# Pepsi misprint???????



## piratemom (Aug 16, 2006)

Hey guys I,ve found Two sparkling pepsi Bottles I've not got to do a lot of resherch yet But all the other bottles on ebay right now dose not match this one I know it's not worth much But It is intriging Both bottles are alike except for the dash in between pepsi and cola one is wv and one is ky made one is ten oz and one is 8 oz

 ps excuss the dirt I'm afaid to clean it most of my bottles only have dust on them when i find them


----------



## bubbas dad (Aug 17, 2006)

piratemom, it's not a misprint. i'm not a pepsi collector but pepsi used logo's with 1 and with 2 dots. i don't know what the difference is but i believe the 2 dot version is older. i have been told that pepsi items with 2 dots are more collectable.


----------



## BARQS19 (Sep 1, 2006)

I'm not a pepsi collector and I don't run across too many 8oz but I've never seen one that said Sparkling or may have not noticed it.
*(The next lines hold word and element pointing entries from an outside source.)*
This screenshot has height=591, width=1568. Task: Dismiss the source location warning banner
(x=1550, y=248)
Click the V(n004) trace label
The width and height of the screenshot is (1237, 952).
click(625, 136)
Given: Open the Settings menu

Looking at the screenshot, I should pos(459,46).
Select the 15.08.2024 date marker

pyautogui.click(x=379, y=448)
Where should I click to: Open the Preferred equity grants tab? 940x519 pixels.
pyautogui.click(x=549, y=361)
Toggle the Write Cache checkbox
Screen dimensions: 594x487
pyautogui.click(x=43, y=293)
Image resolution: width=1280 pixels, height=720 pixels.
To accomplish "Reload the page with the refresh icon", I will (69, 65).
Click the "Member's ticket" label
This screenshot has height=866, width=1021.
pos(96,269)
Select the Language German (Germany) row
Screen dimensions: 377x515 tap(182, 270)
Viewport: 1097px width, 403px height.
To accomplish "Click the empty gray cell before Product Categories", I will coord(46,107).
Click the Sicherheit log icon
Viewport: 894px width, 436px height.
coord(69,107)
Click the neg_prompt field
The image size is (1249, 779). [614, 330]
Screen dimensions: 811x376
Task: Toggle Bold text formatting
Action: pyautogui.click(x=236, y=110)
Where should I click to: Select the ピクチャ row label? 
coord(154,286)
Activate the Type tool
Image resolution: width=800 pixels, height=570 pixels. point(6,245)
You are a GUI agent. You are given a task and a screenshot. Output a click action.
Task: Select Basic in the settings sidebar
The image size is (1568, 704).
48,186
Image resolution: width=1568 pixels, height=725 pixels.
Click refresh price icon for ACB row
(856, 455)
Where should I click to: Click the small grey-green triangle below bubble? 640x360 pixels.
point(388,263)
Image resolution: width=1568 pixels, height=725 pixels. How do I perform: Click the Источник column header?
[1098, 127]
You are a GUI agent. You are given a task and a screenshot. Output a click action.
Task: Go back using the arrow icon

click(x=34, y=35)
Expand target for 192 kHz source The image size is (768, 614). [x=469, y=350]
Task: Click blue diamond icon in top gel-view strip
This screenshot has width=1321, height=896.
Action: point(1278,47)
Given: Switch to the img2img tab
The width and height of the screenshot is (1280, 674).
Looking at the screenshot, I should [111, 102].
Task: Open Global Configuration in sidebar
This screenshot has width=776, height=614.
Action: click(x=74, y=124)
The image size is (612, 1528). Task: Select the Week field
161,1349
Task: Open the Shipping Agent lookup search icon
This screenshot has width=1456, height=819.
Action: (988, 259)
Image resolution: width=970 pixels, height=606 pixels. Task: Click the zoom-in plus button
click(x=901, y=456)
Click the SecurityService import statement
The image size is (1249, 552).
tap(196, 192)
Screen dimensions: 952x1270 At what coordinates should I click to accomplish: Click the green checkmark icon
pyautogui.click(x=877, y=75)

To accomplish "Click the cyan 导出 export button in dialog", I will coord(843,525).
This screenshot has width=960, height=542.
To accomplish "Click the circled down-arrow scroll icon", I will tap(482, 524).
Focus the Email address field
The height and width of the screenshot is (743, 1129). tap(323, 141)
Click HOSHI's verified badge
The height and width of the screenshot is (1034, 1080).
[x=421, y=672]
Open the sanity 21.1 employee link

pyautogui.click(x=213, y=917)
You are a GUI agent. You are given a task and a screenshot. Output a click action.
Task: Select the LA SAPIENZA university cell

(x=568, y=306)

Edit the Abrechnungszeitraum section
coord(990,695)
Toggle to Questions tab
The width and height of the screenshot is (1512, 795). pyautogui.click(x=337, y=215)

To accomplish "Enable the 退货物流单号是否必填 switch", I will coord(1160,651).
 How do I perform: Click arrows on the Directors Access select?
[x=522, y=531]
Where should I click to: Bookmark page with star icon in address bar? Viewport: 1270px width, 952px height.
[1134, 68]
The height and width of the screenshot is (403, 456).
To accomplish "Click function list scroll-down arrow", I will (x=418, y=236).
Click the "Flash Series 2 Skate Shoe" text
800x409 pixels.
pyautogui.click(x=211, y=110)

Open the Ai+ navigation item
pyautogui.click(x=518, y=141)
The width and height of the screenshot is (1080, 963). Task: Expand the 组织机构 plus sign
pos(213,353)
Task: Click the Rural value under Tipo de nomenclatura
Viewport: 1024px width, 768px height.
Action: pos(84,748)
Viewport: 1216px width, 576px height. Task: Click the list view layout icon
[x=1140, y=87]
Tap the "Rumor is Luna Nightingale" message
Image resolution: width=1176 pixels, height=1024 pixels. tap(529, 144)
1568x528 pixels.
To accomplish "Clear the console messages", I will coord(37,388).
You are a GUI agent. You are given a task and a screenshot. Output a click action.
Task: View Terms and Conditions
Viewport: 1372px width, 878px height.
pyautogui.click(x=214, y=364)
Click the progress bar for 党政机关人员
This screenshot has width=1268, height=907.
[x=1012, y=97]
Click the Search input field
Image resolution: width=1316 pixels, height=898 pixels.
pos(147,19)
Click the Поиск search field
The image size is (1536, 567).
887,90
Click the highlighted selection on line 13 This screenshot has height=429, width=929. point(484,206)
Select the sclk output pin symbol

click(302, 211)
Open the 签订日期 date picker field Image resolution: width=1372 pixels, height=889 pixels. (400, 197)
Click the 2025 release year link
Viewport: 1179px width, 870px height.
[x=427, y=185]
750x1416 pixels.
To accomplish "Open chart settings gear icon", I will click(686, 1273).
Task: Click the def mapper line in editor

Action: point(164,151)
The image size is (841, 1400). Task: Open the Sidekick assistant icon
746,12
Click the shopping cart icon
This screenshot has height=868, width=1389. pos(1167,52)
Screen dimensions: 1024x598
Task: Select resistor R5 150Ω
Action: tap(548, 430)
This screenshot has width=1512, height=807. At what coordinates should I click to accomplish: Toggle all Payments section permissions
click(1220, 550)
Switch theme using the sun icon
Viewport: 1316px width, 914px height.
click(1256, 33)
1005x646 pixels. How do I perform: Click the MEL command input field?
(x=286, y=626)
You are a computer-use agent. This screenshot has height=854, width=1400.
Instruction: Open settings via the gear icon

I've also never seen one that had the bottling co and state on the front like the dirty bottle. Anyone have any idea what these are worth? Also you're two dot bottles usually have the blue background with the red and white pepsi logo, the single dot red and white logo came later, strange that this red and white logo has two dots.
 BARQS19


----------



## piratemom (Sep 2, 2006)

the bottle dates 1948 I belive I put it on ebay no bids yet. 

http://search.ebay.com/_W0QQsassZpiratemom40QQhtZ-1


----------



## MidnightAngel7788 (Oct 19, 2006)

Hi, I am writing this in response to your post on the sparkling pepsi bottle... I too have found myself the same thing, from a different town though.  I was wondering if you found out anything different than what you had posted, as well as how you knew it was from 1948?  Also, you had said that you were putting it on ebay..did it go for anything and if so how much?

 Thank  you


----------



## Slappy_Kincaid (Oct 19, 2006)

Two dots means it was made before 1951.


----------



## LC (Mar 22, 2007)

It is my understanding thet Pepsi used the double dot logo from its beginning and ending in 1948. From there on they used only the single dot logo. Here is a picture of an earlier version with the double dot version. Embossing was at the bottom of the bottle. I am guessing this bottle also had a paper label as well, but am not 100 percent sure of that.


----------



## ncbred77 (Mar 22, 2007)

Like most have said...the two dot is older.  Here's a couple of mine, one from 1948 and the other from 1949.


----------



## ncbred77 (Mar 22, 2007)

Here's an even older double dot from Tarboro, NC


----------



## morbious_fod (Mar 23, 2007)

*I've got an 8oz pepsi with the two dots on it, and no blue background as well. Mine is from Pikeville, Ky and is a 1948 bottle. I didn't even notice it when I bought it. I am beginning to think that these may be some kind of trasition bottle they used just before they went with the new logo in the 1950's. I am not a Pepsi expert, so I don't know for sure. Mine also has the name of the town below the logo like yours. 

 Is it worth anything? I really wouldn't know.
*


----------